(INFORMATION GIVEN begins)

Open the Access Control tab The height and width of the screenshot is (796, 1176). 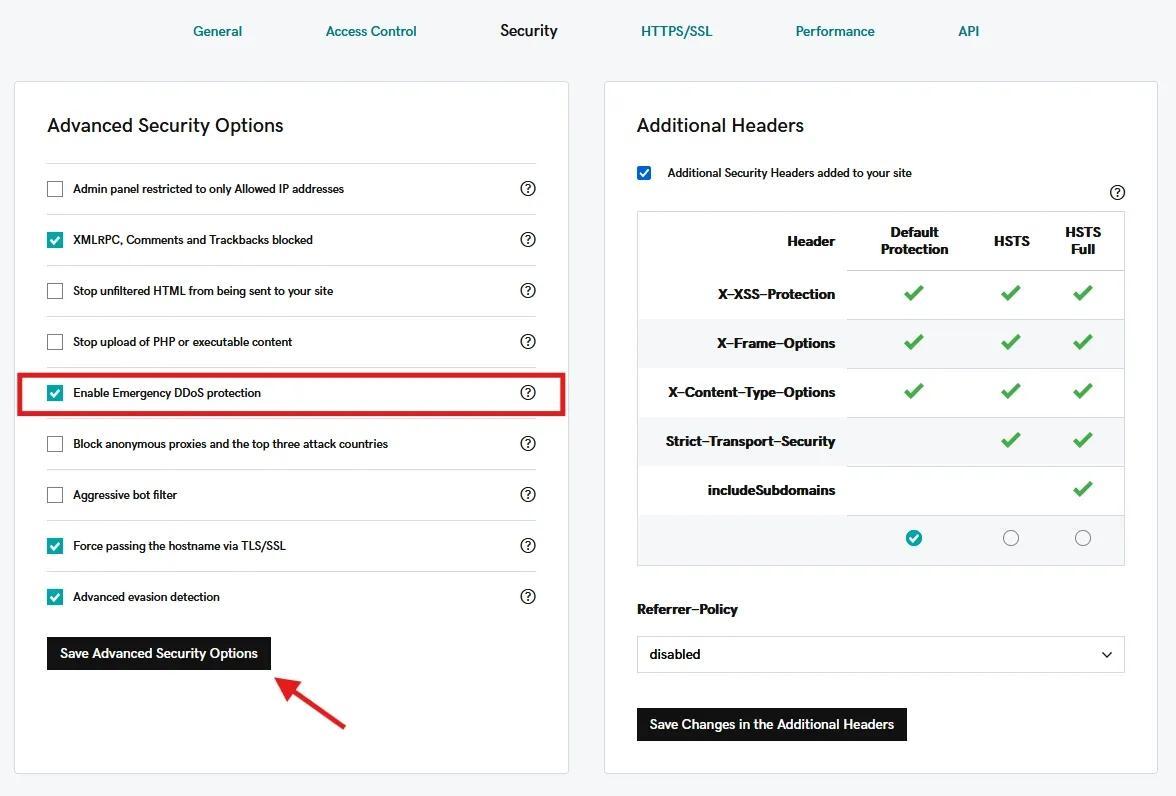pyautogui.click(x=371, y=31)
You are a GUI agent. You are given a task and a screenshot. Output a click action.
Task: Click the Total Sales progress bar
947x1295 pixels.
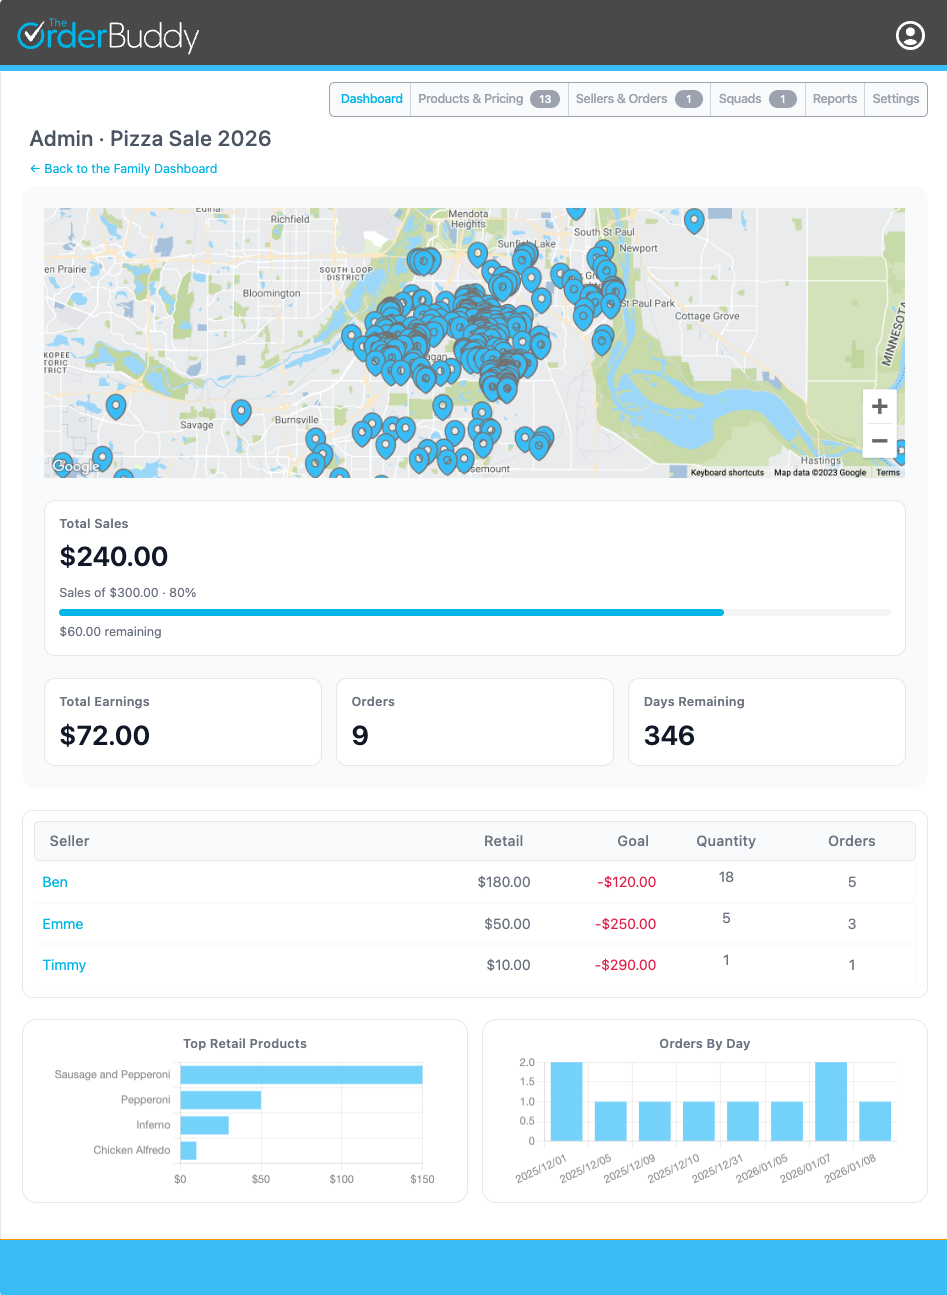[x=475, y=612]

(INFORMATION GIVEN ends)

● **WORK ITEM**:
Quote exactly, and nothing besides, the lines from the one with "You are a GUI" through the end of the records above; include both ends and omit the pictures.

● **ANSWER SPACE**:
You are a GUI agent. You are given a task and a screenshot. Output a click action.
Task: Click the Total Sales progress bar
947x1295 pixels.
[x=475, y=612]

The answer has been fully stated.